As I was writing that paper, of course, I was also applying the concepts I was discussing in it to the leather/BDSM/fetish community. Although I was pessimistic about the Internet’s effects on democracy as a whole, I was pleasantly surprised when I thought about the effects that the last decade’s technological innovations seem to be having on our community.

Return with me to 2005, when I published a column (Lavender #272, Oct. 28) titled “Leather and Social Capital.” According to Dr. Robert Putnam, a professor of public policy at Harvard who was featured in that column, social capital is defined as “features of social organization such as networks, norms, and social trust that facilitate coordination and cooperation for mutual benefit.”

In the “Leather and Social Capital” column, I discussed a description by Dr. Putnam of the way social connectedness had plummeted in the last quarter of the twentieth century. Among the factors Putnam blamed for the decline were television, suburbanization, and a decline in entertaining. Putnam also noted the decline of long-established social organizations, institutions and frameworks such as the American Legion and VFW. Putnam wondered what kinds of social organizations would evolve to fill the social needs that used to be filled by these organizations (or, alternatively, how organizations would re-invent themselves to stay relevant).

At that time Putnam believed the Internet might be one key to reestablishing connections among people. He predicted that the Internet would either evolve into a “super telephone,” which would help to keep us connected, or a “super television,” which would further isolate us. Putnam noted that “You don’t make friends over the telephone,” but rather that telephones are used to keep us connected to people we already know.

That was in 2005. In 2007 the iPhone was introduced, and compared to what had gone before it was certainly a “super telephone.” The iPhone combined a telephone, a camera, a touchscreen computer and an Internet connection in one pocket-sized device.

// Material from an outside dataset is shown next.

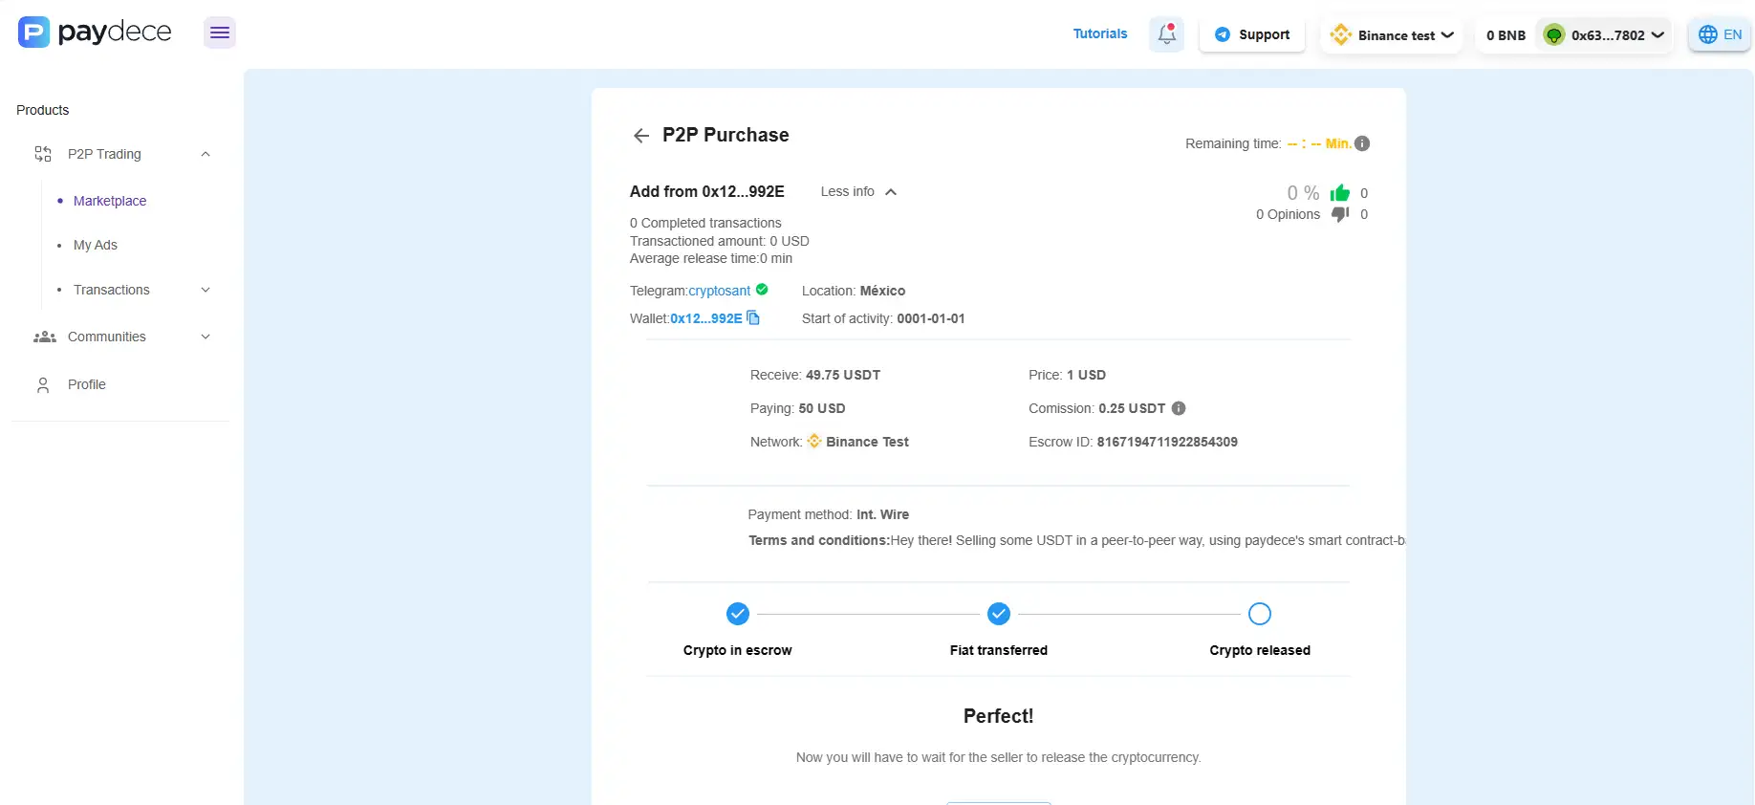Image resolution: width=1755 pixels, height=805 pixels.
Task: Click the back arrow beside P2P Purchase
Action: click(640, 136)
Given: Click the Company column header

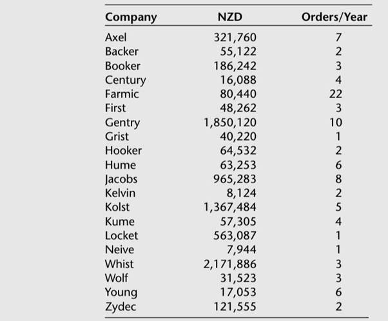Looking at the screenshot, I should pos(131,17).
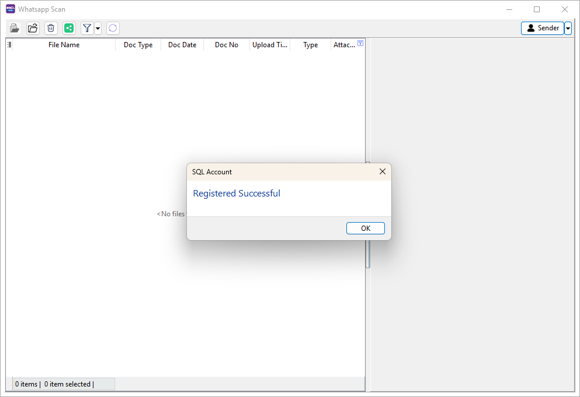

Other smartphones followed, and they have revolutionized the multiple ways in which people communicate—not only voice and text messages, but also video chats, photographs and homemade movies delivered to one or multiple persons as soon as the images are captured. (And, contrary to what Putnam said above, you certainly can use any number of apps on your phone, including Grindr, to meet new people and make new friends as well.)

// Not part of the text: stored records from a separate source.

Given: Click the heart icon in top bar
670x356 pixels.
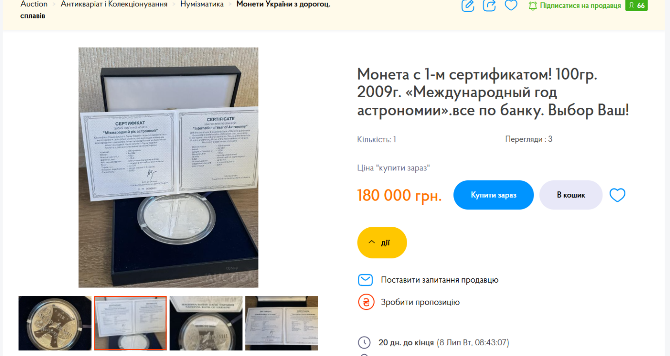Looking at the screenshot, I should 511,5.
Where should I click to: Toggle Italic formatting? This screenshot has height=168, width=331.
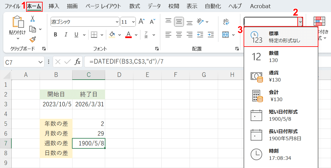coord(66,35)
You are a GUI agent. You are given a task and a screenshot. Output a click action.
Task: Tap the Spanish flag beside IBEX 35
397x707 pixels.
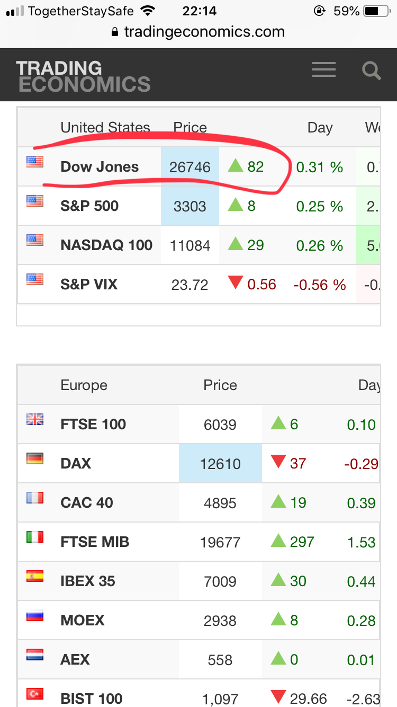[x=35, y=577]
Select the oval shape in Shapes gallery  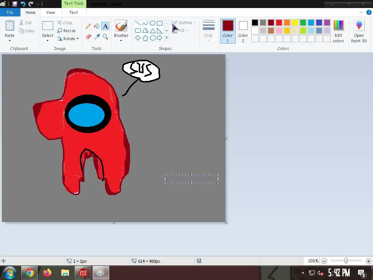[x=153, y=23]
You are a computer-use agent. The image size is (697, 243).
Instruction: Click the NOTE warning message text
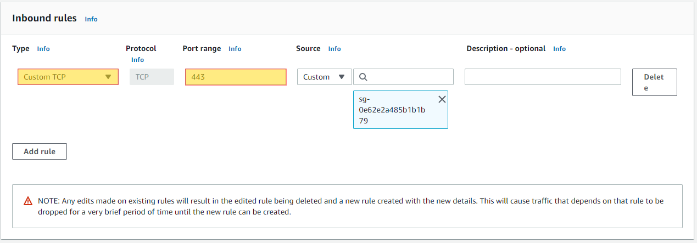pos(350,206)

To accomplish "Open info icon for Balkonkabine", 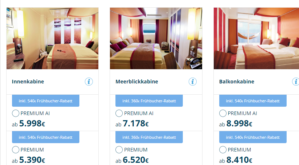I will coord(296,82).
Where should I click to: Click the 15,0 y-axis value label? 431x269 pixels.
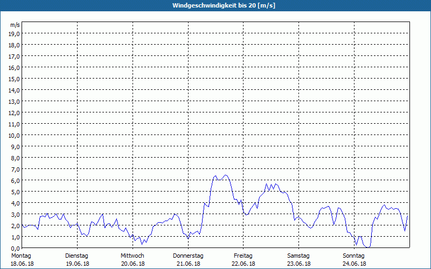(x=15, y=79)
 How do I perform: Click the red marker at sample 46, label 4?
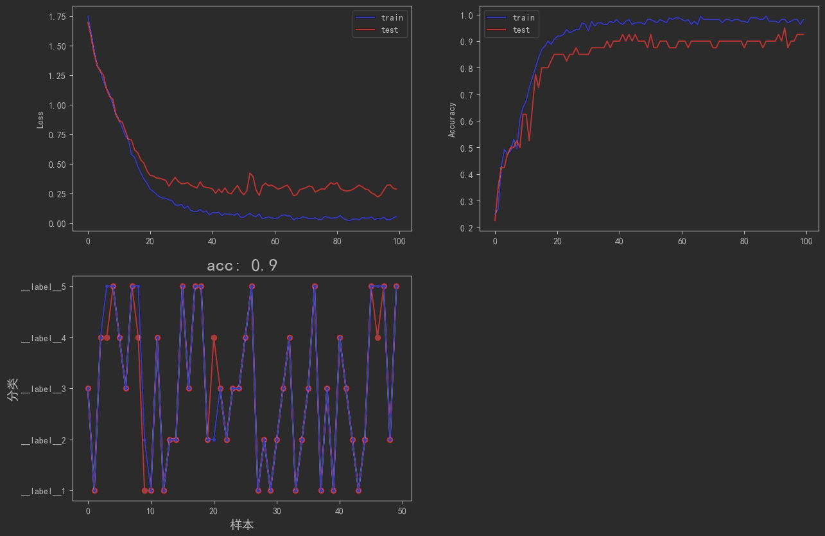[x=378, y=337]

Smartphones can increase our sense of connection to people far away, but what about real-life, local connectedness? Facebook, which was opened to the public shortly after the “social capital” column was published in 2005, also could be considered part of that “super telephone” phenomenon (although smartphones also function as a “super televison”). In a breathtakingly short time, Facebook has become a popular piece of Internet infrastructure used for maintaining our connections to our social networks, both local and long-distance.

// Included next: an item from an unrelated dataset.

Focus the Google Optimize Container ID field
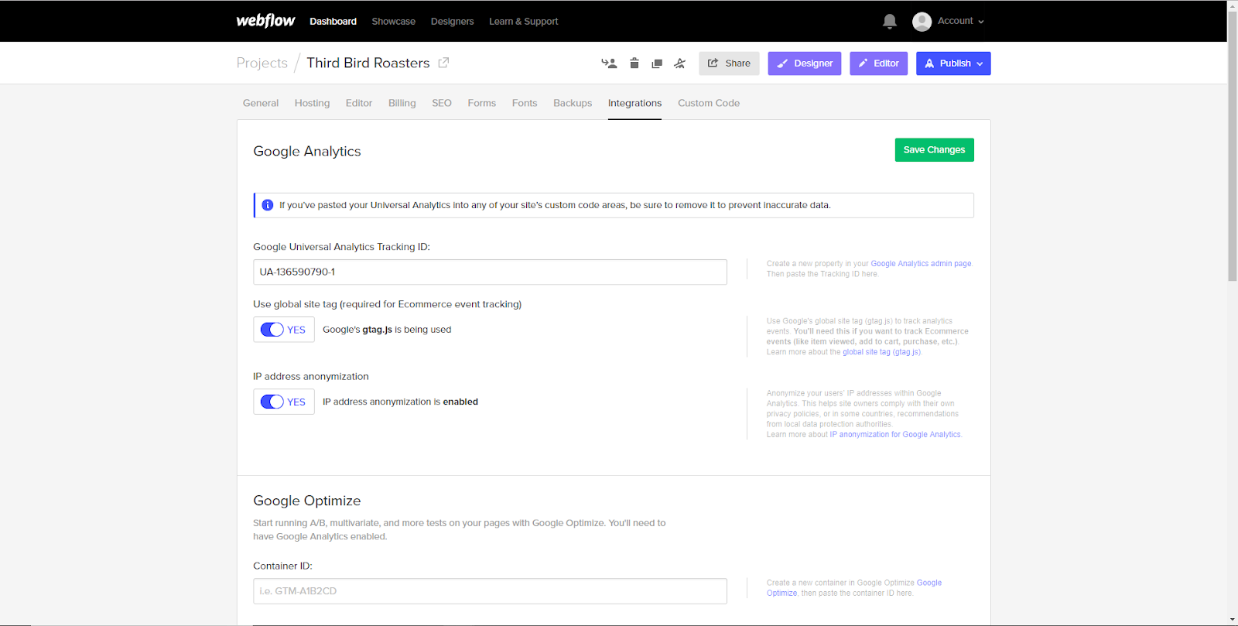The height and width of the screenshot is (626, 1238). (x=490, y=591)
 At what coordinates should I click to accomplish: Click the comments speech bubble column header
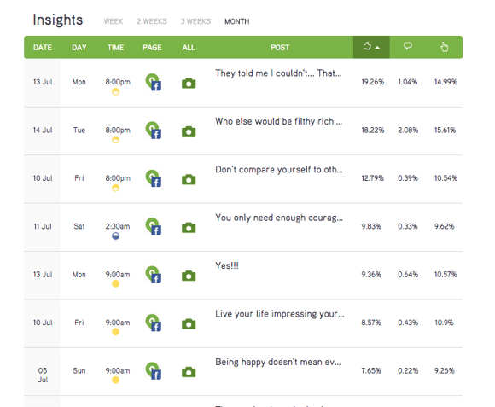click(408, 46)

In the case of the Twin Cities leather community, Facebook has become one of the primary methods of publicizing real-life events where people actually show up in person and, like, you know, talk to each other face-to-face. Rather than replacing face-to-face social interaction and diluting community connections, Facebook is being used to facilitate face-to-face interaction and to strengthen community connections. I consider that a positive development.

There is also Fetlife, which debuted in 2008 and which has been called the “kinky Facebook.” But I think it’s interesting to note that a large group of local gay leathermen use Facebook rather than (or in addition to) a more specialized social-media platform like Fetlife. Even with the limitations imposed by Facebook’s terms of service, Facebook can be made kinky enough to be useful.

In 2005 I described a frequent topic of leather-community conversation: “What’s happening to our community? Why are traditional leather clubs graying, with few younger members in sight? Why is it harder to find contestants for leather contests? Why does it seem as if people don’t go out as often as they used to?” I am happy to report that the situation does not seem as dire in 2014, a time when younger people are actively building “social capital” by using new technologies to perpetuate, evolve and strengthen the leather/BDSM/fetish community.